Given the attempts at brutal realism early on, why then does The Strangers: Prey At Night seek to make their villains nearly indestructible, especially at the end, where it tried to throw out as many indestructible villain fake-outs as it could? It undermines the very kind of horror upon which the film is predicated.

(And then to culminate in reference to The Texas Chainsaw Massacre? I cannot even! First, weren’t y’all trying to pay homage to 80s slashers? Don’t you know The Texas Chainsaw Massacre was from the 70s and, while hugely influential on future slashers, is not really considered a slasher?  And secondly, how dare you bring The Texas Chainsaw Massacre into this mess?!?!)

And then there’s the stupidity! The characters were just so stupid at times! They did things that didn’t seem realistic.

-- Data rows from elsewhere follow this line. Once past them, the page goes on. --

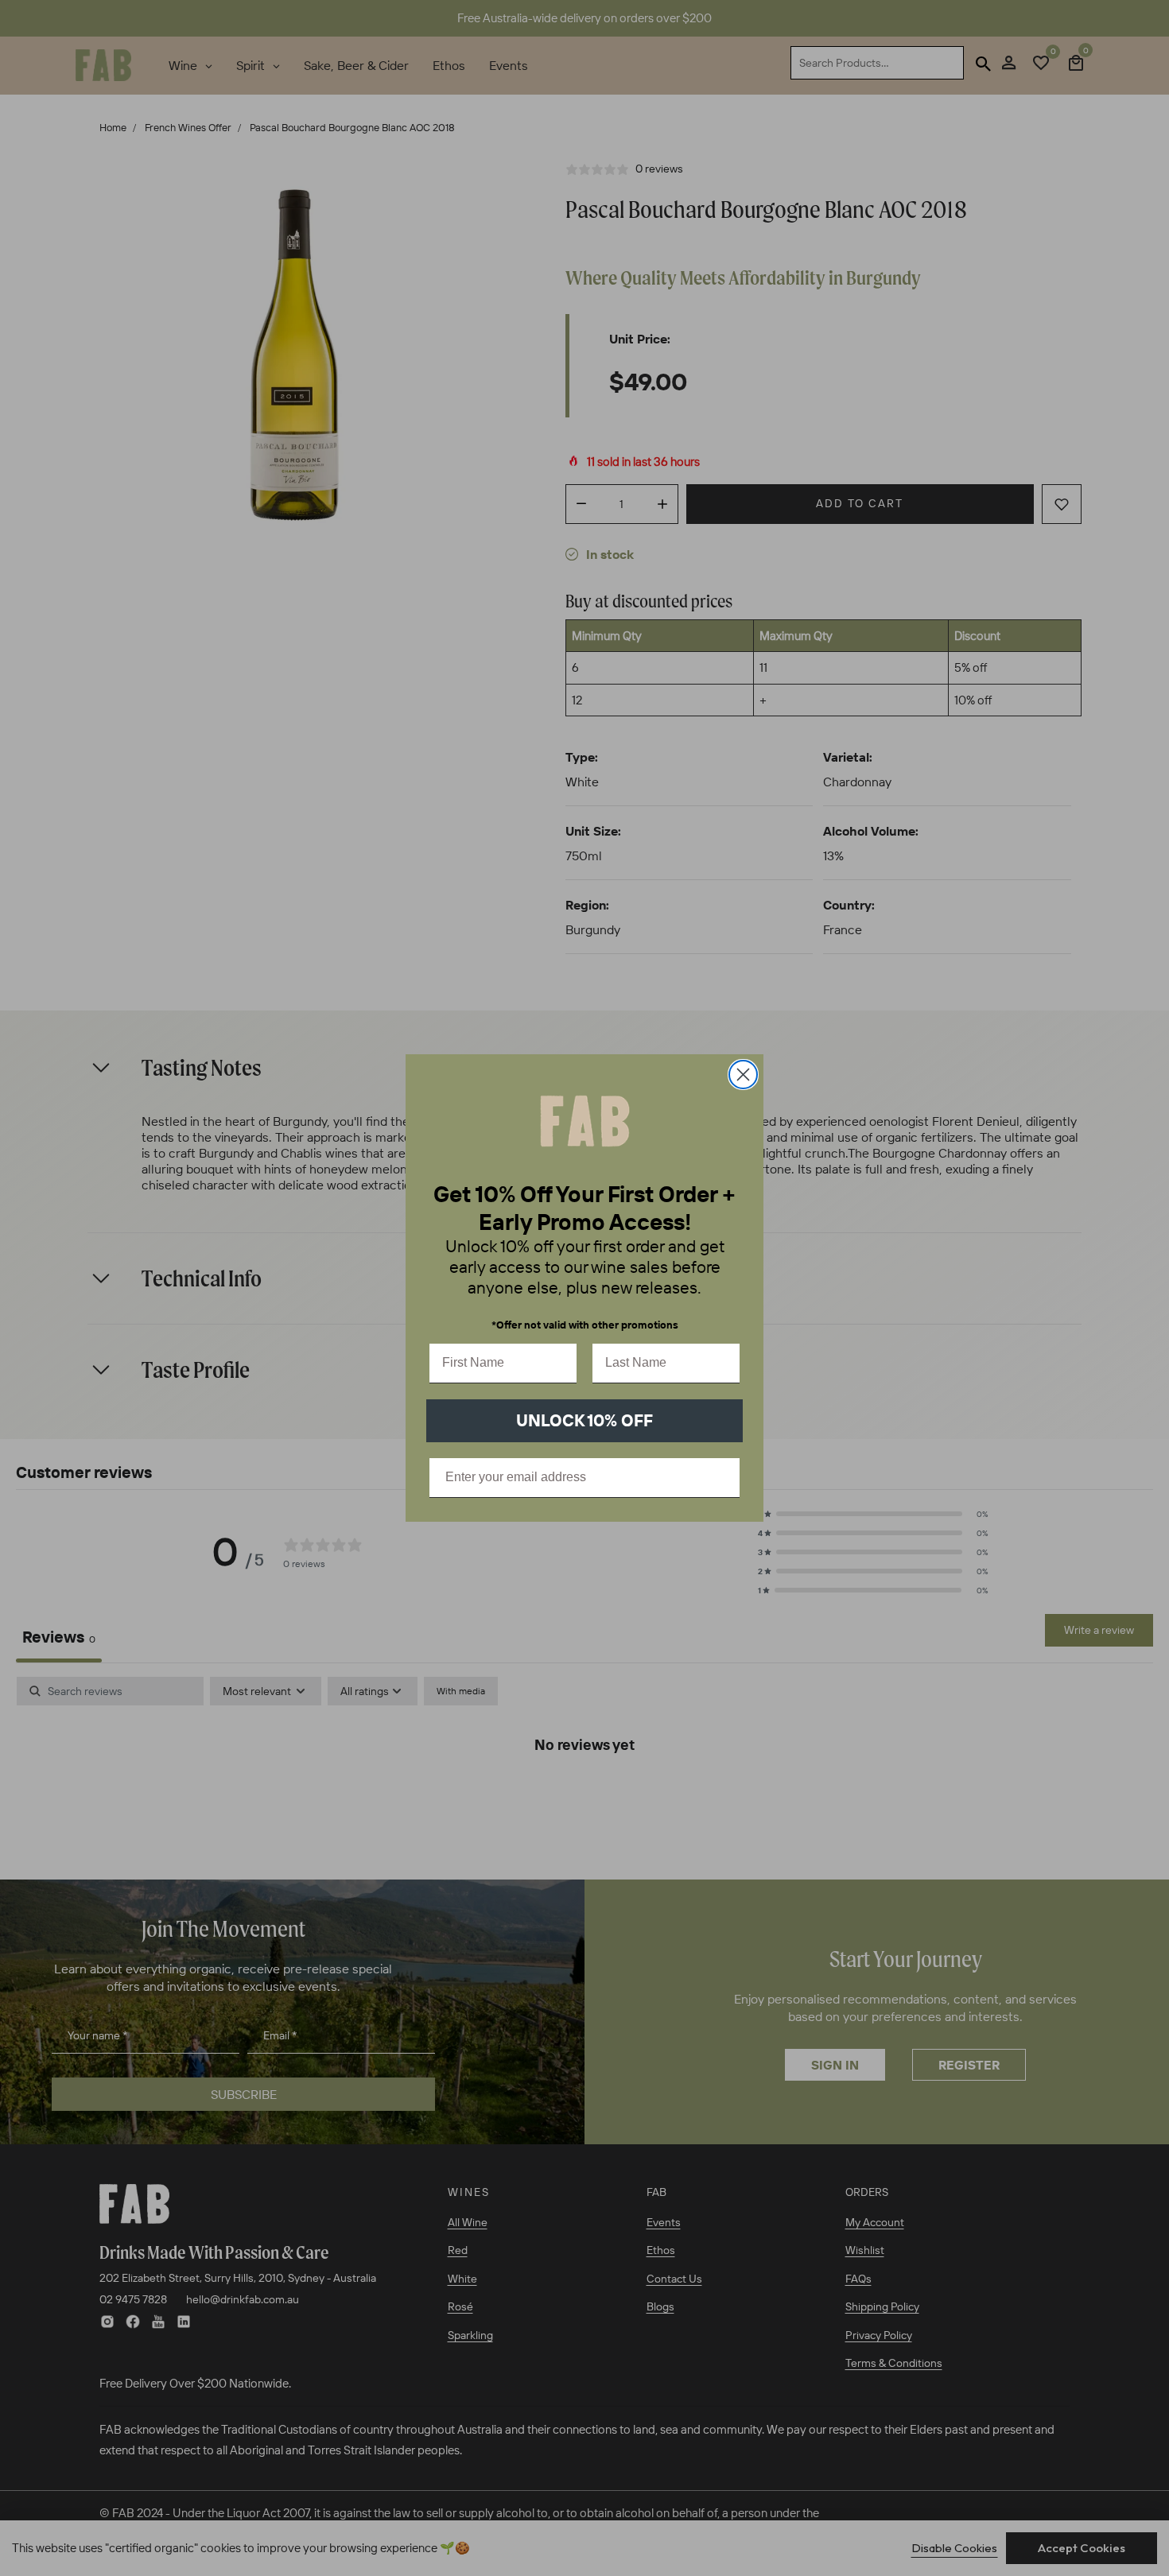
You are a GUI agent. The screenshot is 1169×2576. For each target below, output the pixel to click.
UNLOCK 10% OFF (584, 1420)
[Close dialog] (743, 1074)
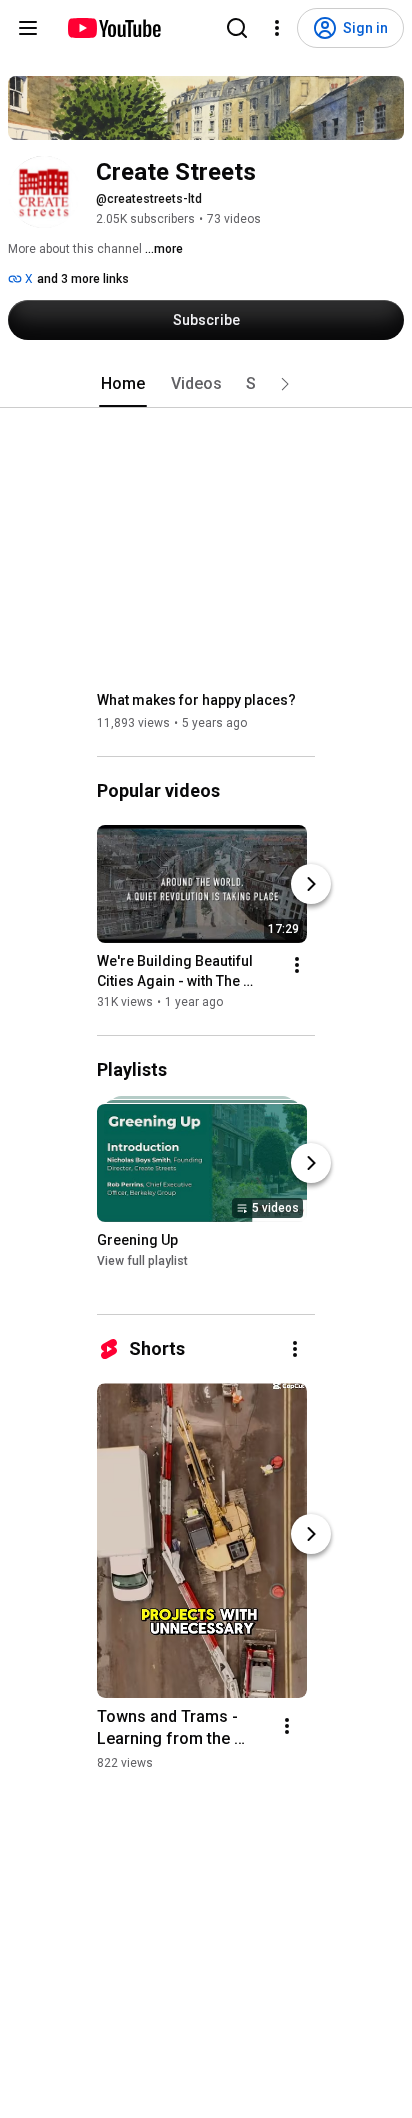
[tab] (123, 384)
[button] (285, 384)
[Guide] (28, 28)
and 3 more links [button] (83, 279)
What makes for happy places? (196, 700)
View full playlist (142, 1261)
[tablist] (206, 384)
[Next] (311, 884)
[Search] (237, 28)
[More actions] (297, 965)
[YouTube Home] (113, 28)
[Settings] (277, 28)
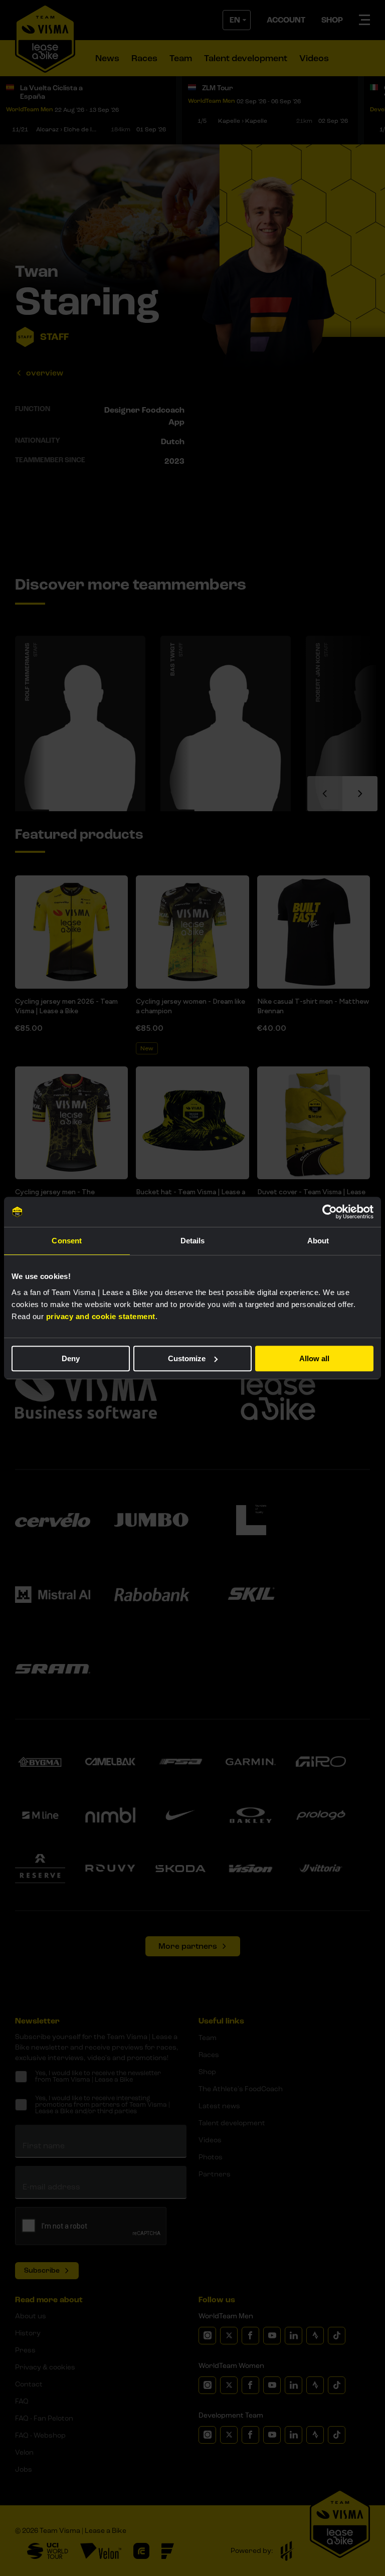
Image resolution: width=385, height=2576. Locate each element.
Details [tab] (192, 1240)
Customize (187, 1358)
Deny (71, 1358)
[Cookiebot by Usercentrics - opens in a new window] (329, 1211)
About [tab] (318, 1240)
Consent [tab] (67, 1240)
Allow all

I’m not talking about having a rational reaction to being attached since most people cannot remain logical under such circumstances—I’m talking about character consistency. There were very significant points where characters acted in ways that a terrified, adrenaline-fueled person would not act. I found it painfully clear that these instances were due to the filmmakers trying to shoehorn a particular outcome while avoiding the work to plot it correctly.


Because here’s the thing about ANY story: if it’s your movie, then you’re in charge of setting the audience’s expectations, and regardless of subject matter or aim. You have the first 10-15 minutes where you get to set the rules for everything that comes later, and the best part is that the audience is willing to listen to what you have to say. We believe you. We’ll stick around to see where this goes.

Therefore, you must be careful when you try to “subvert audience expectations” that you don’t actually end up changing the rules YOU SET because that shit is a cheap, lazy tactic. You are not slick for trying it. You are not daring or edgy; you are untrustworthy as a storyteller.

All in all, it felt like The Strangers: Prey at Night squandered its chance to be better than the original. Again, I did not expect this film to give me a new type of horror experience or open my eyes to a social ill, but I did expect it to entertain me as a taut horror/thriller. I wanted to be unsettled and scared. It started off on track but then went off the rails.

And now, I just keep thinking about the fun, disturbing slasher it could have been.